▶ [OBJECTIVE]: Return word for word everything from the line containing "Click the insert" down to the last line of the entries below, with both ends included.
----- RECORD SET -----
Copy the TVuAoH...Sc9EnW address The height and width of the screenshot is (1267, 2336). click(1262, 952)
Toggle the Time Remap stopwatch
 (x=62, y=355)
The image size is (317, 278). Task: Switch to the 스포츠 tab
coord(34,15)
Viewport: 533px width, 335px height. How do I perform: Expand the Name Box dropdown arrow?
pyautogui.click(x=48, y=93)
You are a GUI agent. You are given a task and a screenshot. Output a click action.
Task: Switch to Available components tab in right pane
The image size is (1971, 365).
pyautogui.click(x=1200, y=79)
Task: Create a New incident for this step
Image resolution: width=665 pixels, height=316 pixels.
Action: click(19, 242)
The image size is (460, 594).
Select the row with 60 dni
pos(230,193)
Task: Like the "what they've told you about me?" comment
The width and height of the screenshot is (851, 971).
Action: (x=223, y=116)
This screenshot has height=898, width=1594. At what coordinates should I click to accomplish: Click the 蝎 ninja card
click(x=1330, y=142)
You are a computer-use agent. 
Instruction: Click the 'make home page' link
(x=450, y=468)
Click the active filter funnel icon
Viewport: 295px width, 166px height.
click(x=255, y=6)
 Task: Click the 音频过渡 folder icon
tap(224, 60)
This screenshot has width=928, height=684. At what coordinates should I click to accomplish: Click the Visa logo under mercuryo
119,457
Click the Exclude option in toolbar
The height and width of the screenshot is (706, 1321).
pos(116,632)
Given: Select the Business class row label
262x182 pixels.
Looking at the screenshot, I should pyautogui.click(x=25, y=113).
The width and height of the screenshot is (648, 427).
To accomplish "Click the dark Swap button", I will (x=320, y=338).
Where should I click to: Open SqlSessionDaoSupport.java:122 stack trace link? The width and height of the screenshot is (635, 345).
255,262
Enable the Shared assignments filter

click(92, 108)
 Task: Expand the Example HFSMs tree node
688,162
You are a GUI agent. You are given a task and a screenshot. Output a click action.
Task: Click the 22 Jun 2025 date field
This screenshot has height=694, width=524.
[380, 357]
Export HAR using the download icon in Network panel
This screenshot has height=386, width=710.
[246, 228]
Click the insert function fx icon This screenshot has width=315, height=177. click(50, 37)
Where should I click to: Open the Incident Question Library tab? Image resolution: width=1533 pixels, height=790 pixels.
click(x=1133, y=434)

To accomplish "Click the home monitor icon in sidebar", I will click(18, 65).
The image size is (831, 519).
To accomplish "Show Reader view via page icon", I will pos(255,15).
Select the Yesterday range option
-----
▶ [COMPLETED TASK]:
Click the insert function fx icon This screenshot has width=315, height=177. click(50, 37)
Where should I click to: Open the Incident Question Library tab? Image resolution: width=1533 pixels, height=790 pixels.
click(x=1133, y=434)

To accomplish "Click the home monitor icon in sidebar", I will click(18, 65).
The image size is (831, 519).
To accomplish "Show Reader view via page icon", I will pos(255,15).
Select the Yesterday range option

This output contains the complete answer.